Schiller hat in seinem „Lied von der Glocke“ beschrieben, wie segensreich und zugleich verheerend das „Element“ Feuer wirken kann. Eine der wichtigsten Erkenntnisse lautet: „Wohltätig ist des Feuers Macht / Wenn sie der Mensch bezähmt, bewacht.“ Erweist sich die himmlische Kraft des Feuers dagegen als „die freie Tochter der Natur“, wird es „furchtbar“. Kirchheim hat das vor 325 Jahren erfahren, beim großen Stadtbrand am 3. August 1690.

Jetzt – im Juli 2015 – ist zwar nicht die ganz große Katastrophe eingetreten.
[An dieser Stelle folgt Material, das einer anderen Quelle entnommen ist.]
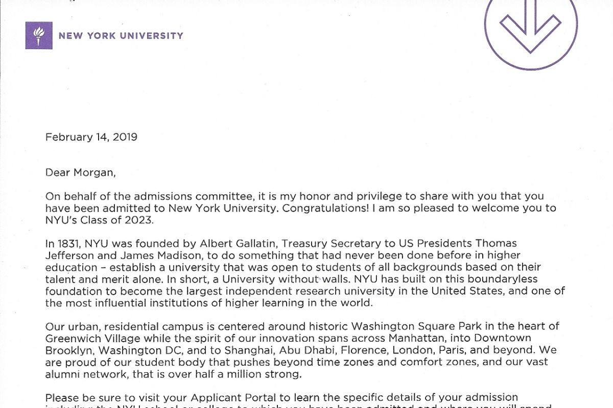The image size is (613, 408).
Task: Click the purple NYU torch logo
Action: (39, 36)
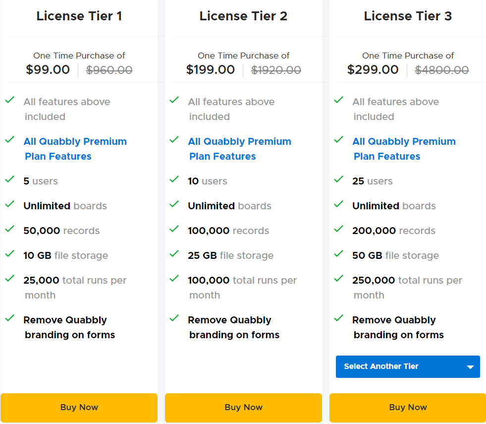The height and width of the screenshot is (424, 486).
Task: Click Buy Now under License Tier 2
Action: coord(243,407)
Aber auch das entgegengesetzte „Element“ Wasser ist aus seiner Bezähmung ausgebrochen: Die Lauter ist als „freie Tochter der Natur“ ihrer „eig‘nen Spur“ gefolgt. Einziger Vorteil: Durch eigene Initiative der Anwohner und mithilfe der Stadt ließ sich der Lauter auf ihrem Weg zur freien Entfaltung der gebotene Widerstand entgegensetzen.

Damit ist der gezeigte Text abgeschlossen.